» **Stored data**
==================================================

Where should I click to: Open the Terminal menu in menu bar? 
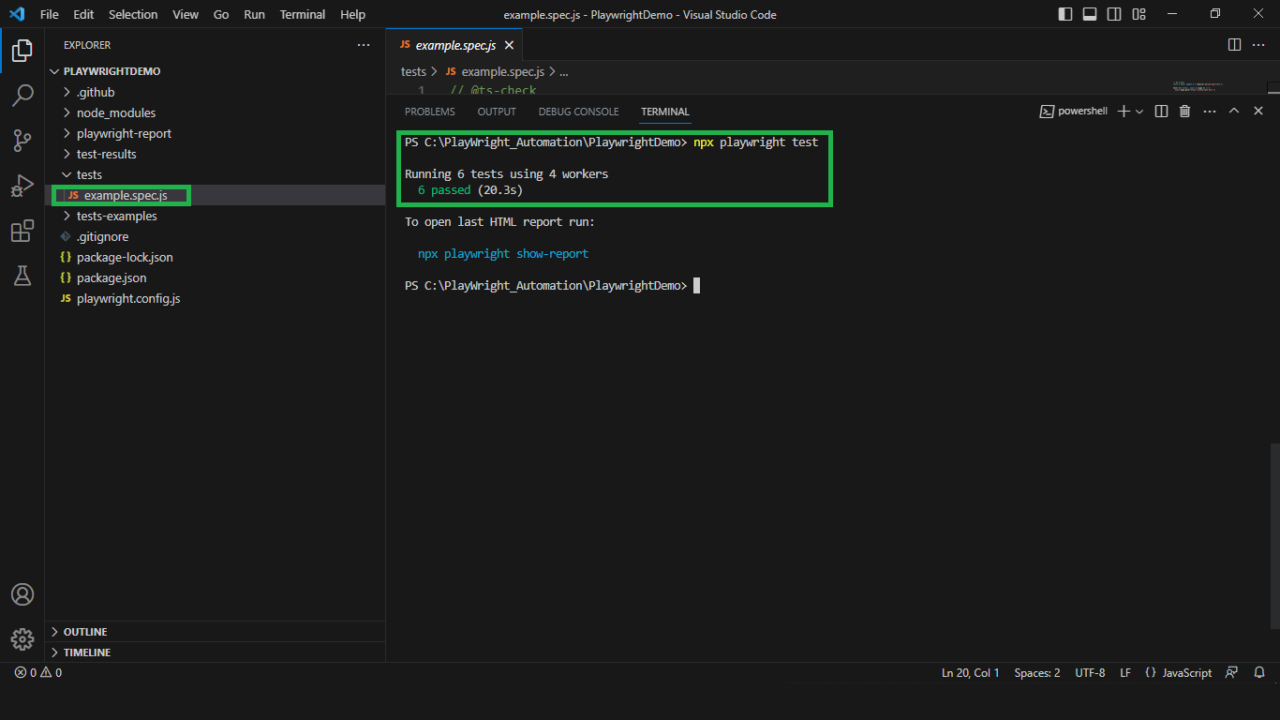coord(302,15)
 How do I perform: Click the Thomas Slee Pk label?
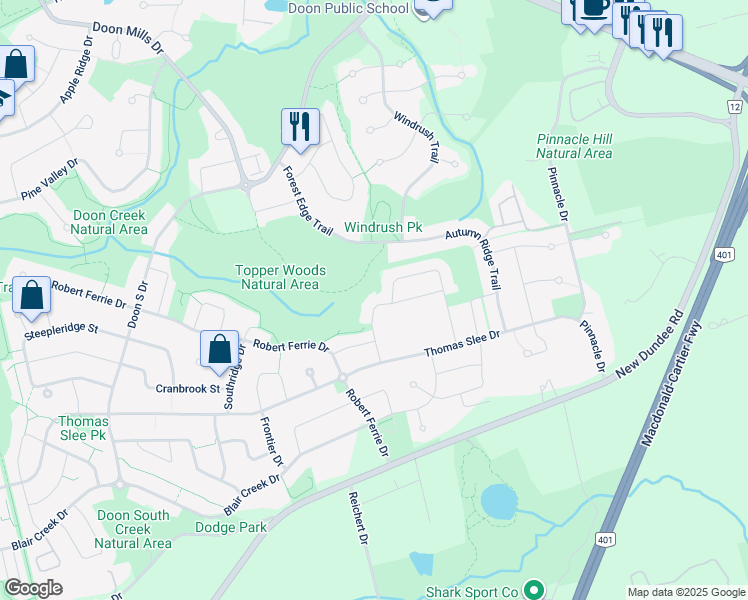pos(83,428)
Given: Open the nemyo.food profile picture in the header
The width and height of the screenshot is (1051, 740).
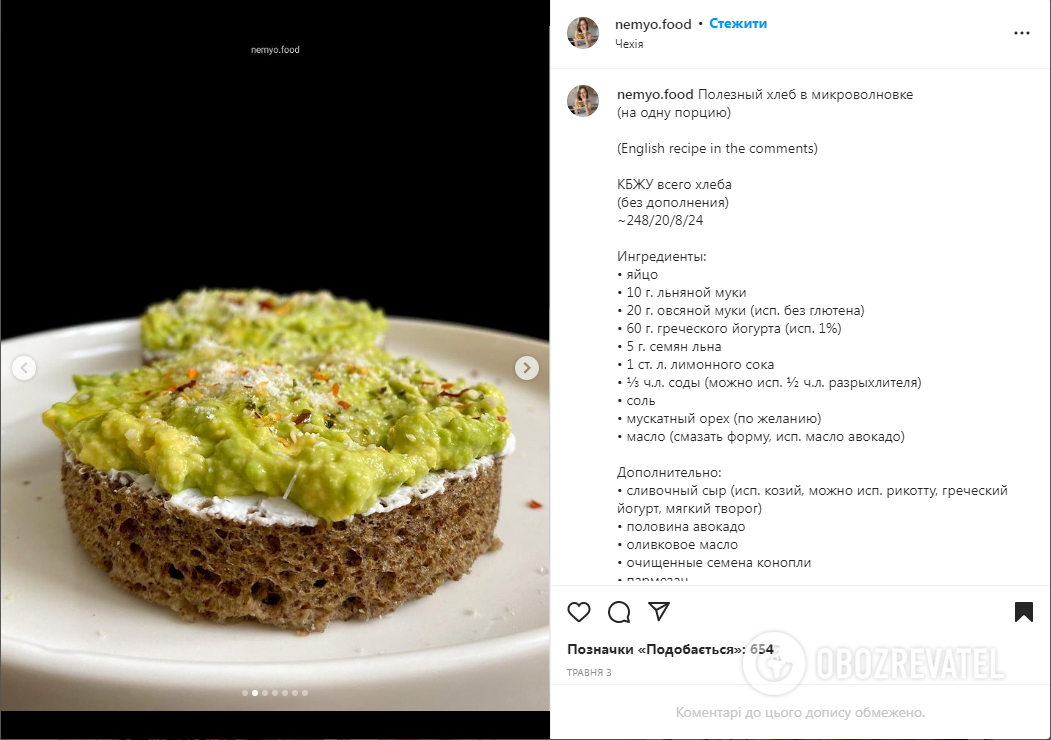Looking at the screenshot, I should [x=583, y=33].
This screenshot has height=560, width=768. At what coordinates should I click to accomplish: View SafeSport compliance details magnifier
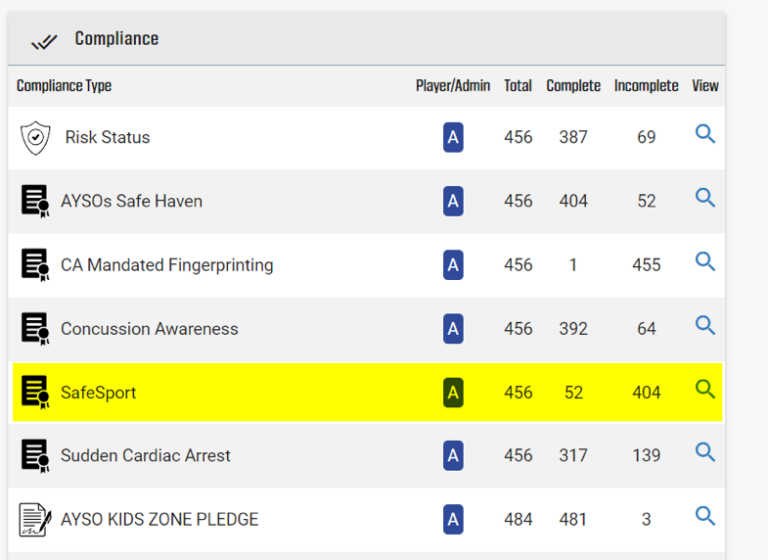(705, 390)
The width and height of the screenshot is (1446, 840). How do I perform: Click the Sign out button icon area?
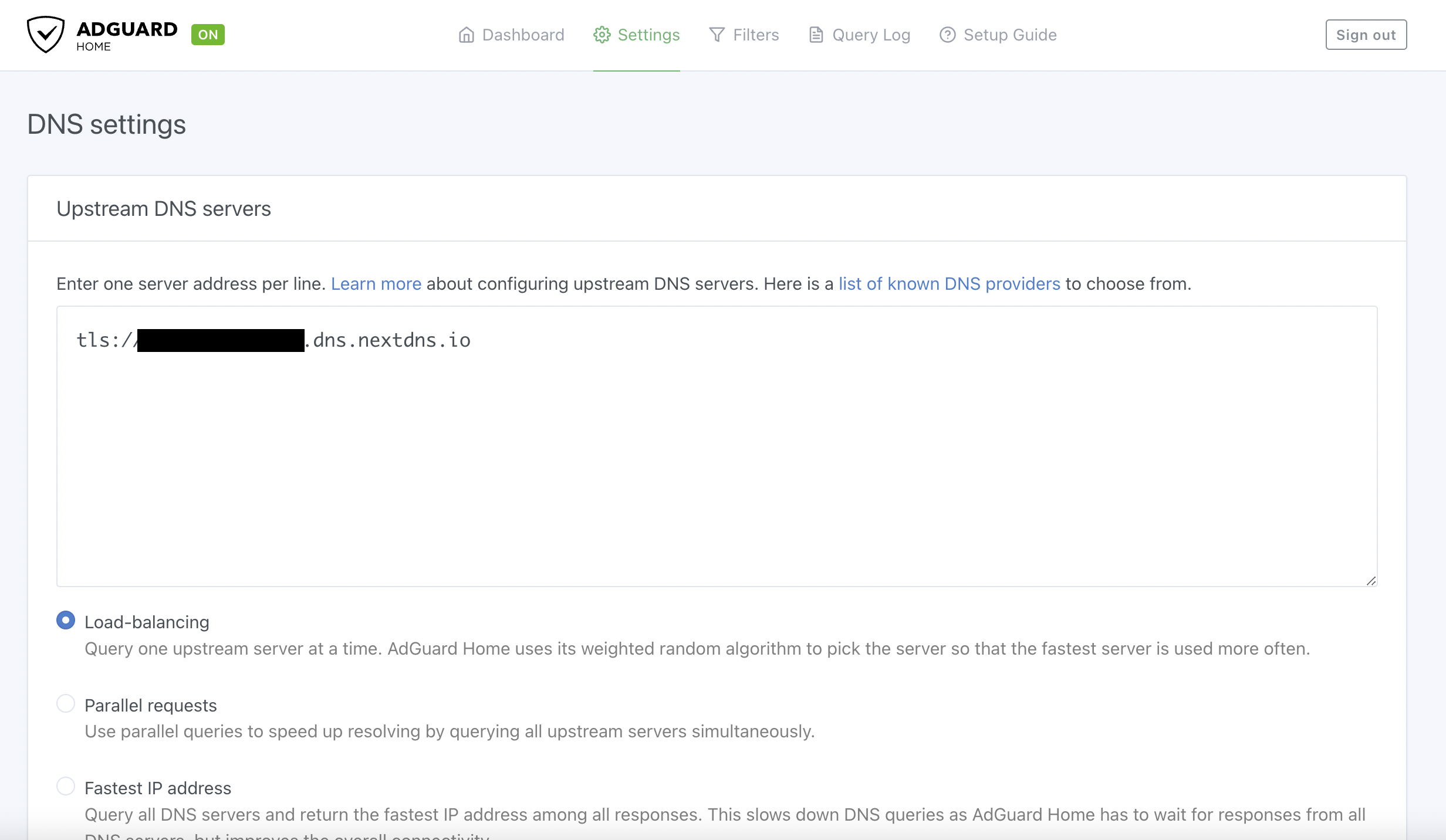tap(1366, 35)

==================================================

» **What this task involves**
Repeat exactly the lines from the one containing "This screenshot has" to the last line of the data above, both included, and write no pictures into the copy.

» **Answer to the exercise**
This screenshot has height=560, width=768. At what coordinates should I click to accomplish: View SafeSport compliance details magnifier
(705, 390)
The width and height of the screenshot is (1446, 840). How do I perform: Click the Sign out button icon area?
tap(1366, 35)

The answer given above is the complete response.